Defence and clean power are two sectors where the NCAM is seeing momentum. As defence manufacturers look to AM as a way to rapidly produce essential equipment and re-build sovereign supply chains, and the demands for greener fuel sources through hydrogen and electrification grow, NCAM sees opportunities to explore new materials and develop components that can't be made in any other way.
“We're transitioning away from just using AM to replicate a casting or forging,” Trepleton said. “That is the tip of the iceberg, having fully optimised structures made out of bespoke materials will unlock the true potential of AM.”

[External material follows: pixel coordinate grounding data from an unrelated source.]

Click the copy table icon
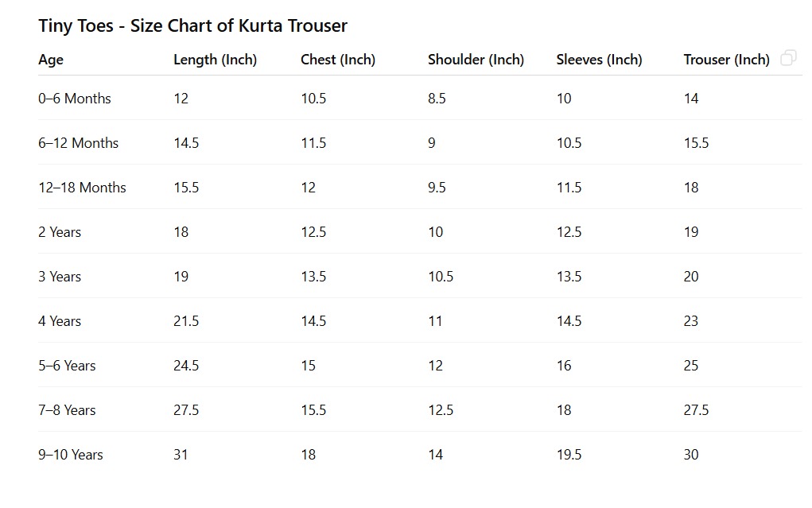Image resolution: width=812 pixels, height=508 pixels. (x=788, y=58)
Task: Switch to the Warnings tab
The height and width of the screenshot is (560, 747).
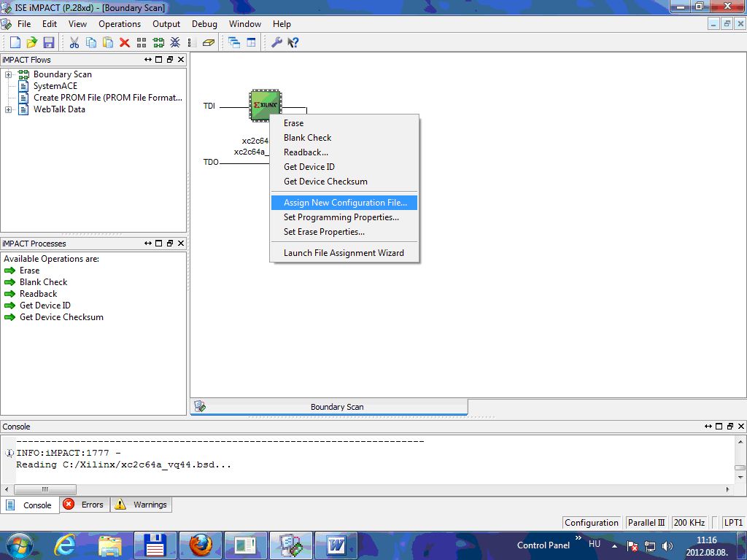Action: [142, 505]
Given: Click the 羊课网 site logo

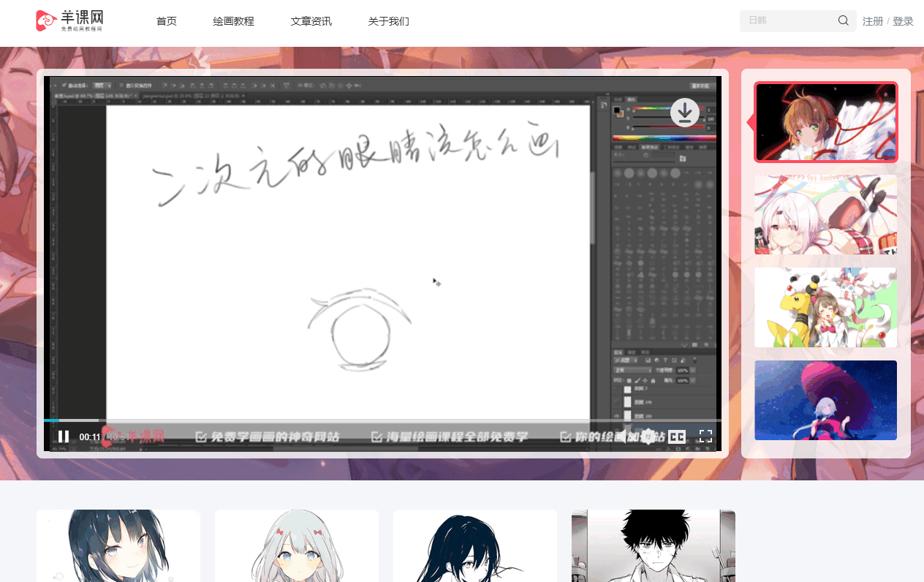Looking at the screenshot, I should tap(70, 20).
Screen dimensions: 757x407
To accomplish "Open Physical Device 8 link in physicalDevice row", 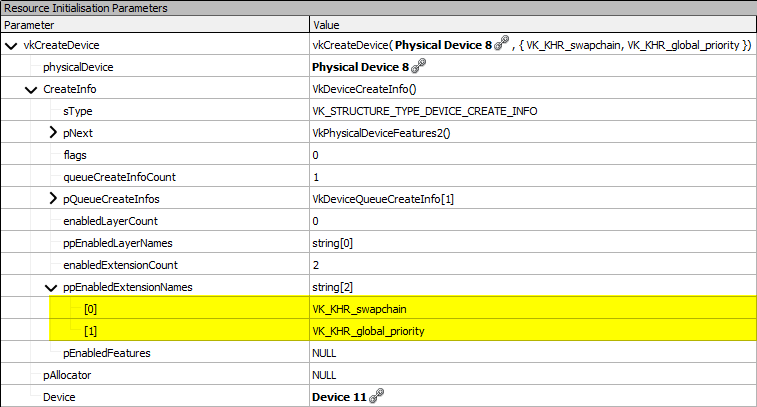I will tap(360, 67).
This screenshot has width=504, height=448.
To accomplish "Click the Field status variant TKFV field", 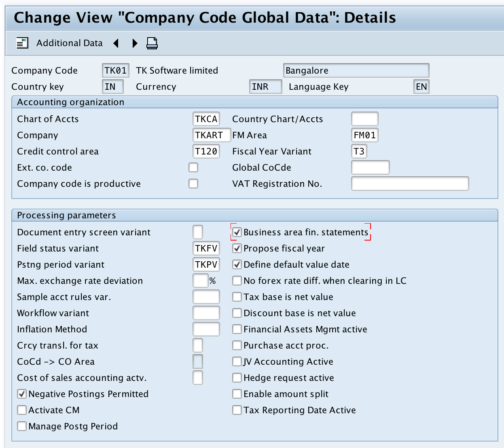I will coord(206,248).
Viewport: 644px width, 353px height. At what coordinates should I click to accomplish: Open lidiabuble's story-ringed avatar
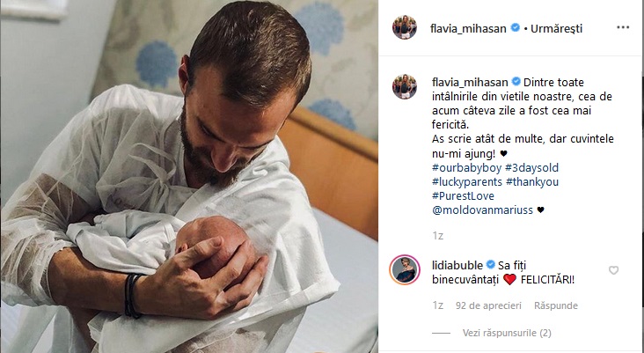coord(405,269)

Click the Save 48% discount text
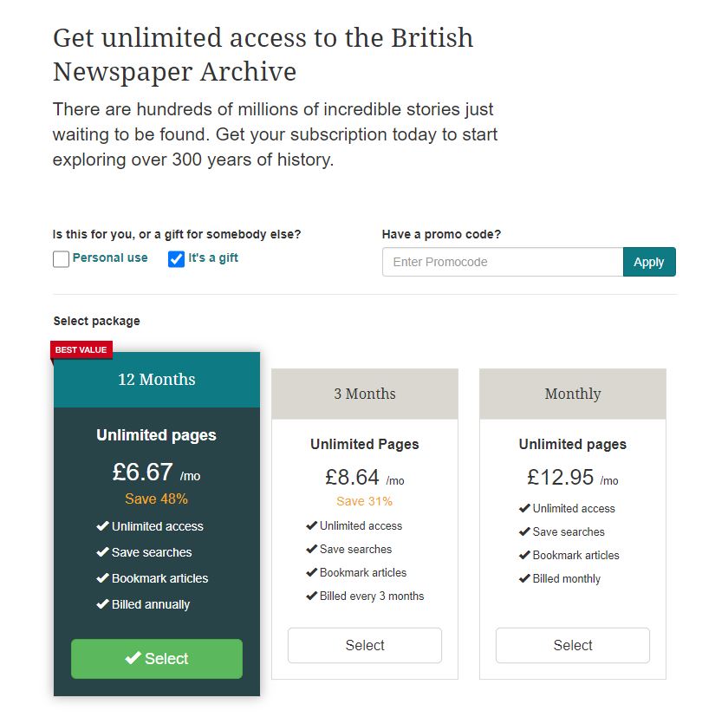[157, 499]
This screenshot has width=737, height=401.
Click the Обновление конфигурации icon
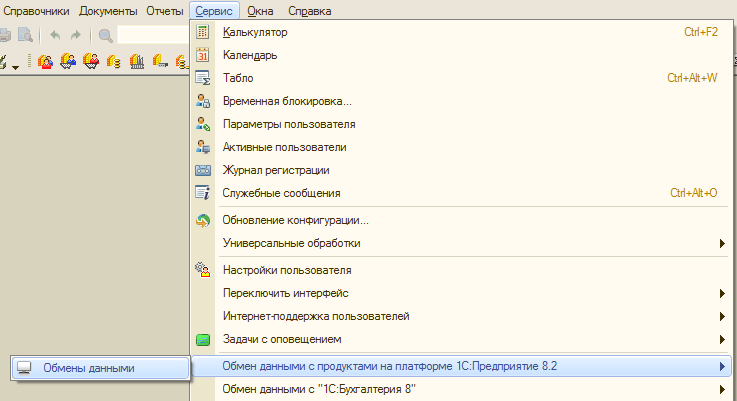pyautogui.click(x=203, y=220)
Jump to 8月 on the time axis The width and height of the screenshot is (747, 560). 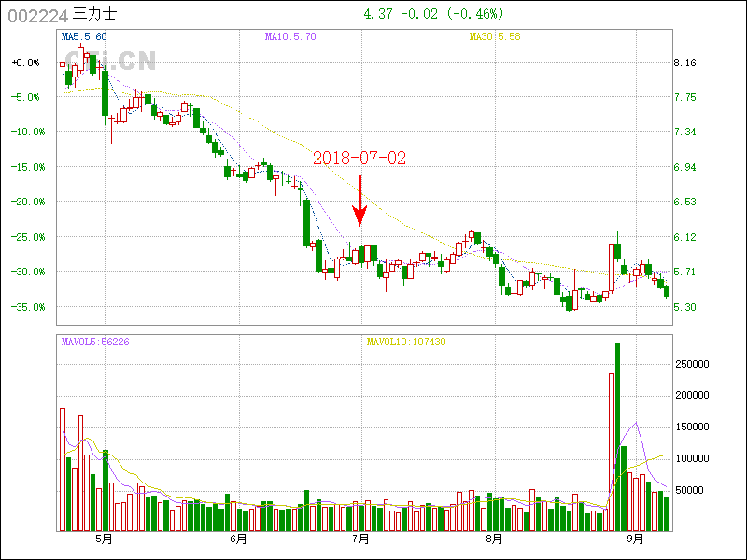click(x=495, y=539)

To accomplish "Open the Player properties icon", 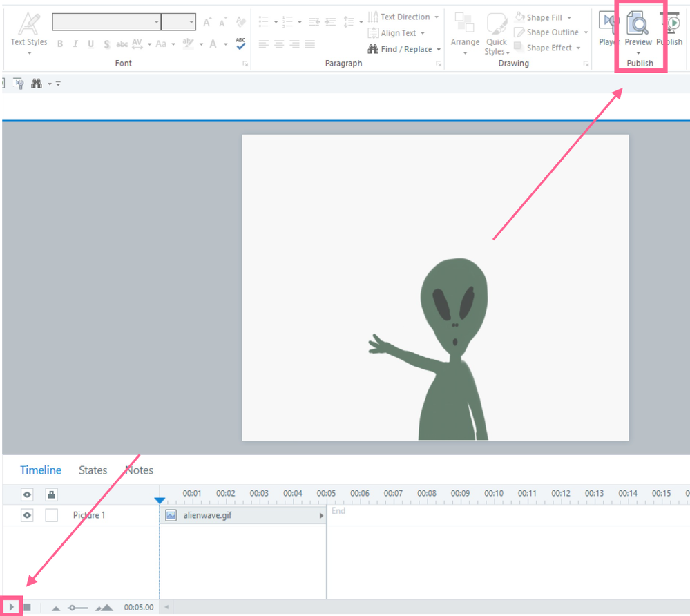I will pos(608,28).
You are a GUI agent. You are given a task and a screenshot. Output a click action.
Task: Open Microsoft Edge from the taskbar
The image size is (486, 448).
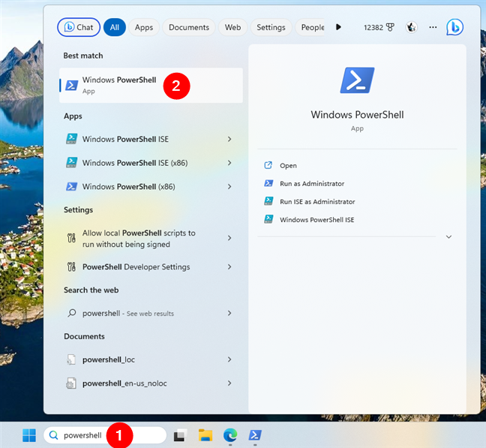coord(230,434)
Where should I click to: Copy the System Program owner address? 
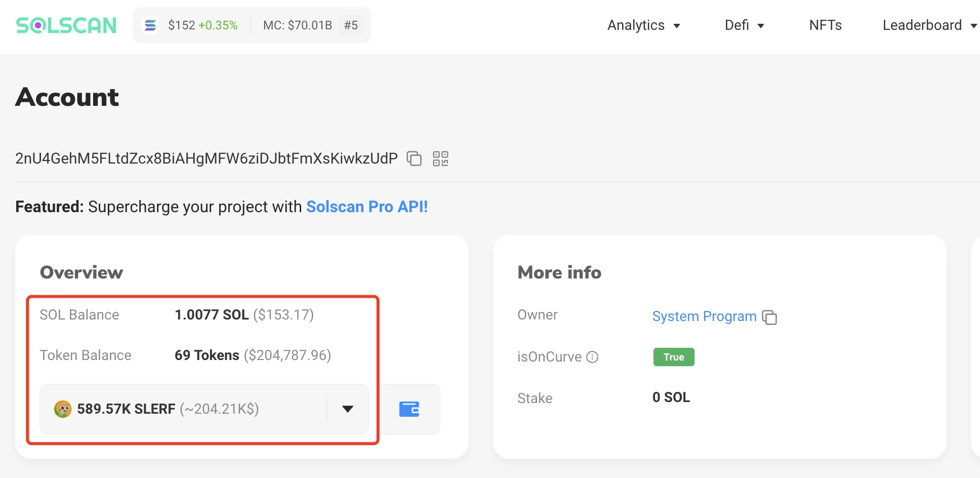click(769, 317)
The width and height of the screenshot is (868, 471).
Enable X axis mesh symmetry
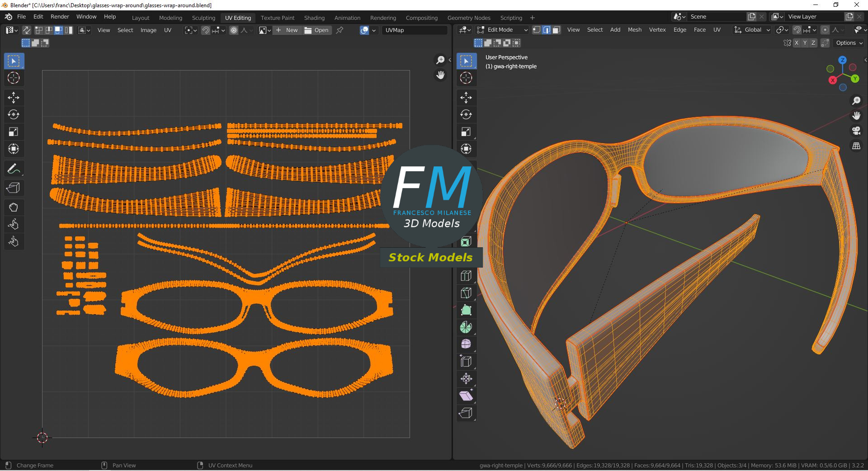click(x=797, y=43)
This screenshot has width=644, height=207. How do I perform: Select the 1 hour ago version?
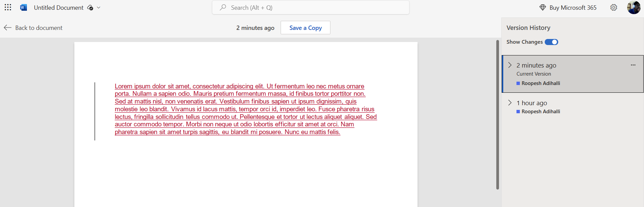click(534, 103)
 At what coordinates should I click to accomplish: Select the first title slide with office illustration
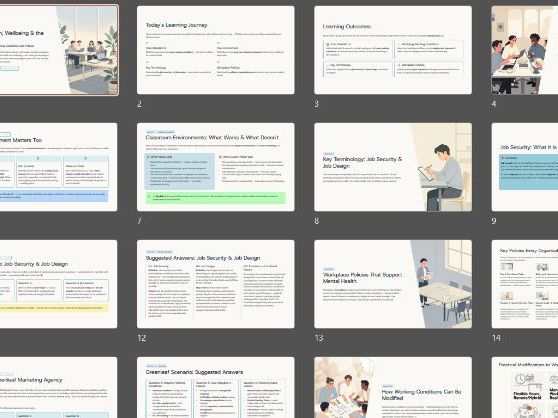point(59,50)
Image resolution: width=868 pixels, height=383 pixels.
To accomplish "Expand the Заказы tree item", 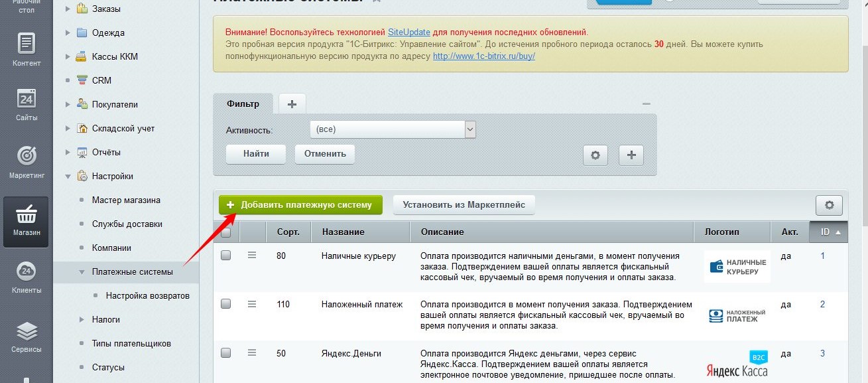I will (x=68, y=9).
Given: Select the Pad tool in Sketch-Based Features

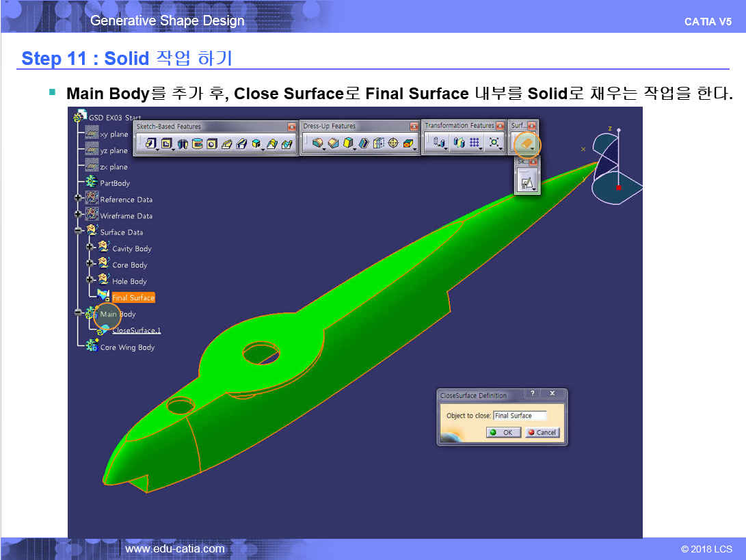Looking at the screenshot, I should click(x=150, y=144).
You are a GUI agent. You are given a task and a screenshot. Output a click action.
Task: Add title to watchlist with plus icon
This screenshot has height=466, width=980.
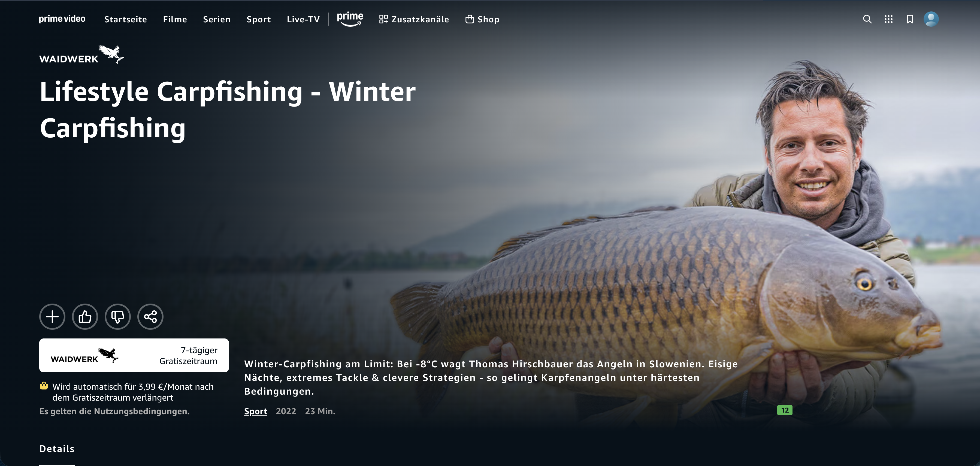(x=52, y=316)
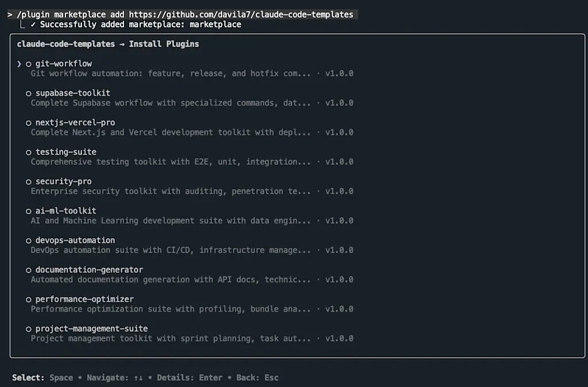
Task: Click the Install Plugins heading
Action: click(x=164, y=44)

Education is a key part of that next frontier. That means building capabilities across the supply chain, and confidence in process and materials so that AM reaches the highly coveted position of ‘just another tool in the toolbox.’ It’s the reason skills form such a huge part of the NCAMs output. It’s a long-term effort, according to Trepleton, which is why alongside its AM apprenticeships, advanced manufacturing training programmes, and university partnerships, the MTC has supported over 30 AM PhDs to date to ensure those skills are embedded right through to industry.
“We see it as part of our role here,” Trepleton said. “Not just training people but also seeding industry with experts.”

MTC
Copper winding part
In 10 years, NCAM has completed more than 700 projects and today, across the MTC, there are more than 100 people working on AM at any given time, whether that’s testing large components in multi-laser PBF or evaluating new machine capabilities in ceramics. Over that last decade, understanding and industry acceptance of AM has developed, the hype has subsided, and the technology has reached a level of maturity required by critical applications in demanding industries from aerospace to healthcare.
“If we can help make AM boring,” Mitchinson says, then, “we’re doing our job.”
It’s a role NCAM will continue to champion into the next decade to ensure the acceleration of AM adoption in the UK through meaningful research, collaborations and applications that provide real solutions to real challenges.
“The fundamental is still there,” Trepleton said. “We want to see an order of magnitude growth of AM adoption in the UK, and we want to have organisations using AM effectively and getting those organisations to see some sort of return on investment.”
Mitchinson said, “Even though progress sometimes seems slow, it's crucial to recognise and celebrate successes. It may not always feel like we're making headway, but capturing and reporting these achievements is vital. In this challenging landscape, the more data we gather and share, the better equipped we'll be to advance as an industry. This collective effort will ultimately drive us forward.”
Trepleton concludes, “We're just starting.”